### Provided entries
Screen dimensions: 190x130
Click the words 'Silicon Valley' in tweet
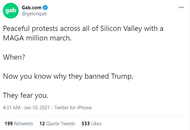tap(121, 29)
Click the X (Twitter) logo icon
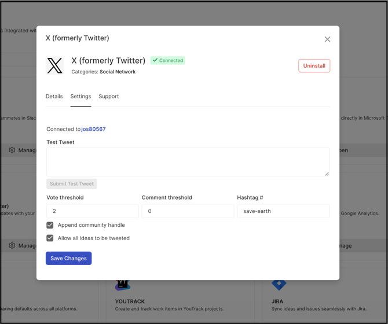Image resolution: width=388 pixels, height=324 pixels. [x=54, y=66]
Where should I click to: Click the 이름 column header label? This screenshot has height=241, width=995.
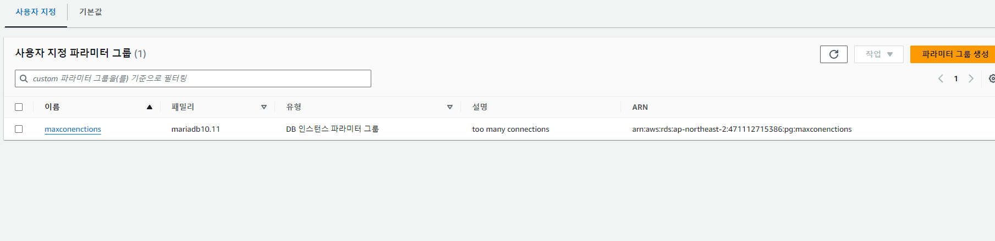[x=52, y=107]
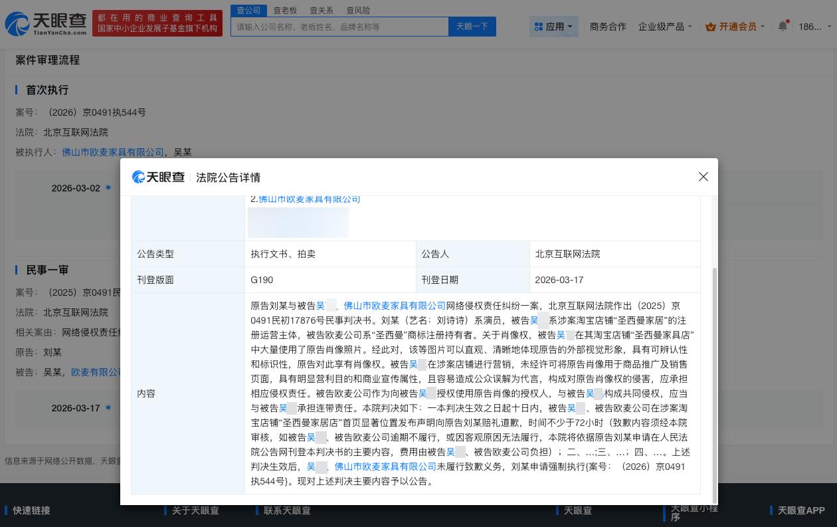
Task: Click 商务合作 in the top navigation
Action: click(x=608, y=27)
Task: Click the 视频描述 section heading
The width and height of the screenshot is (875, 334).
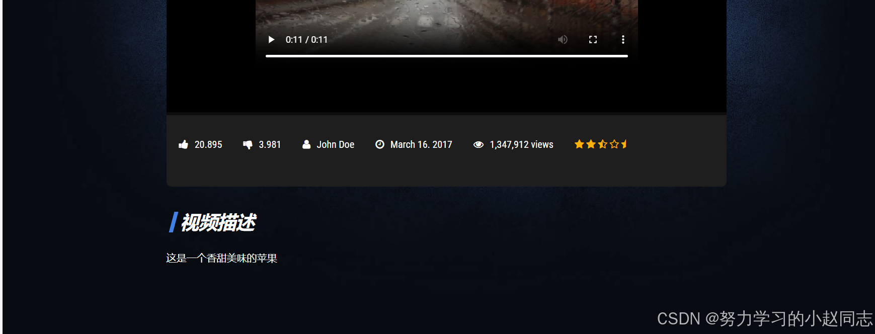Action: 218,222
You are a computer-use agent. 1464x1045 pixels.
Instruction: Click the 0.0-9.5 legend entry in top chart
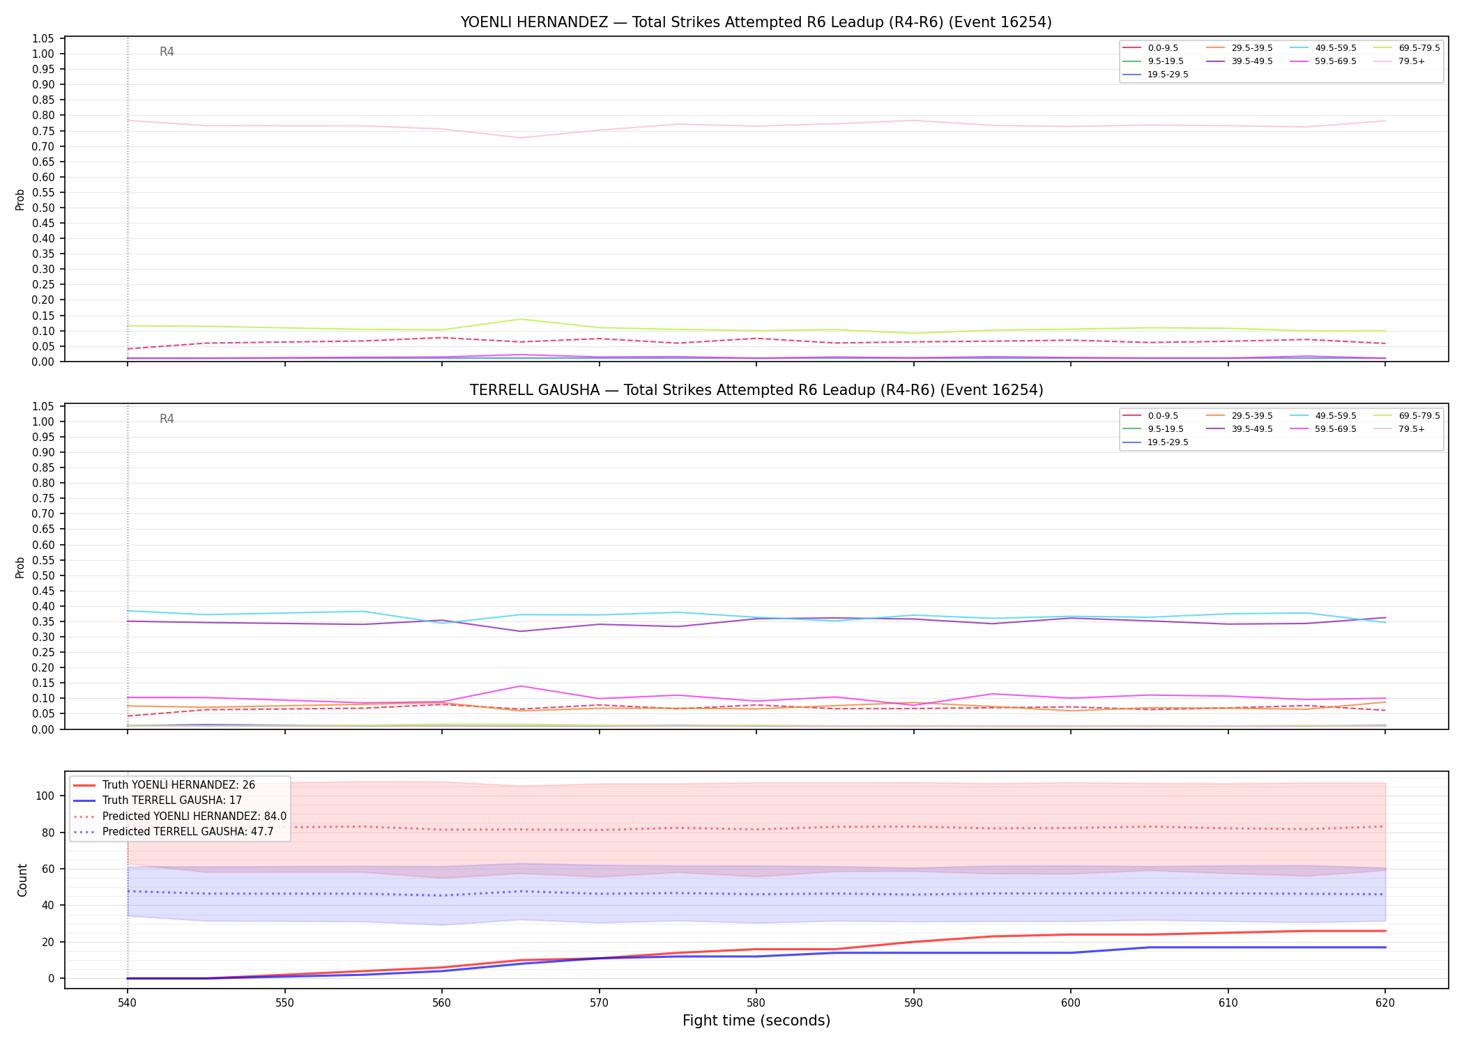click(1151, 48)

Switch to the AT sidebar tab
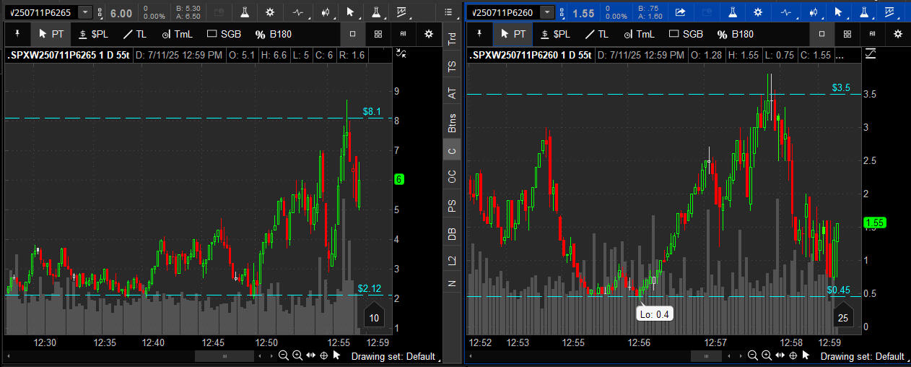pyautogui.click(x=452, y=93)
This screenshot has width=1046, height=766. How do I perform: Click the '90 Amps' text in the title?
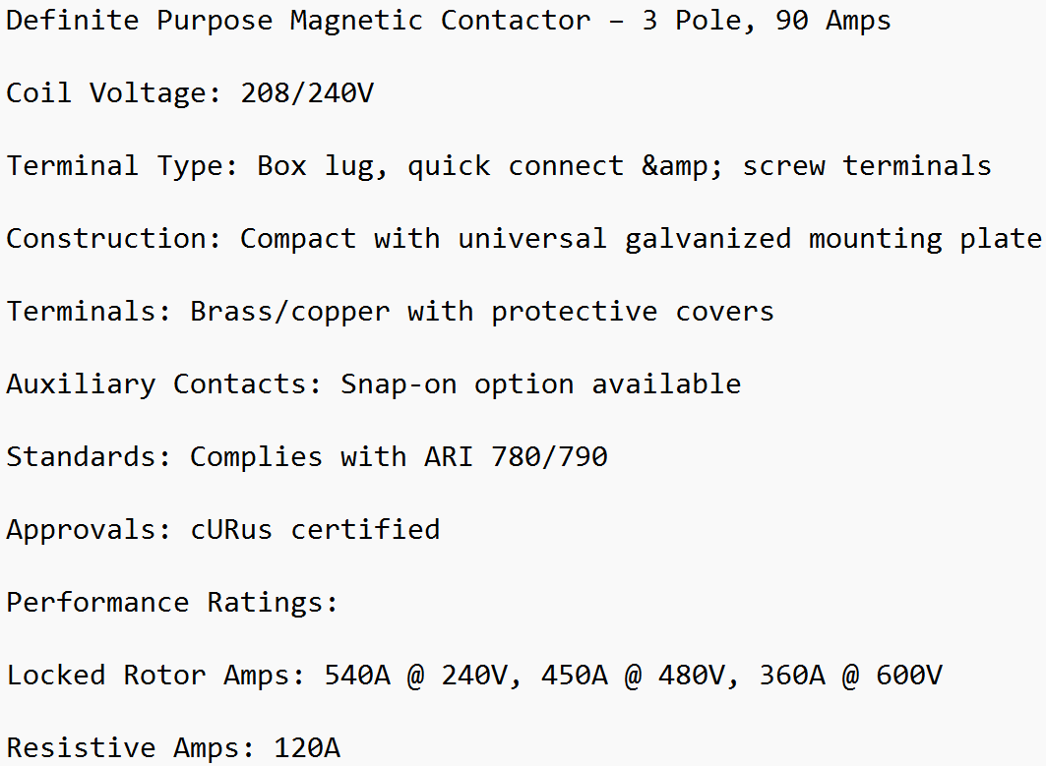point(832,21)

### Work request
The material should be returned verbatim, with all images omitted.

### Result for this task
Screen dimensions: 190x130
Click the words 'Silicon Valley' in tweet
tap(121, 29)
Click the X (Twitter) logo icon
Image resolution: width=388 pixels, height=324 pixels. [x=54, y=66]
Where should I click to: Click the 이름 column header label? This screenshot has height=241, width=995.
[x=52, y=107]
Task: Click 商务合作 in the top navigation
Action: click(x=608, y=27)
Task: Click the 视频描述 section heading
The width and height of the screenshot is (875, 334).
Action: 218,222
You are a computer-use agent. 1464x1045 pixels.
Instruction: Click the 0.0-9.5 legend entry in top chart
click(1151, 48)

Switch to the AT sidebar tab
pyautogui.click(x=452, y=93)
This screenshot has width=1046, height=766. How do I perform: Click the '90 Amps' text in the title?
point(832,21)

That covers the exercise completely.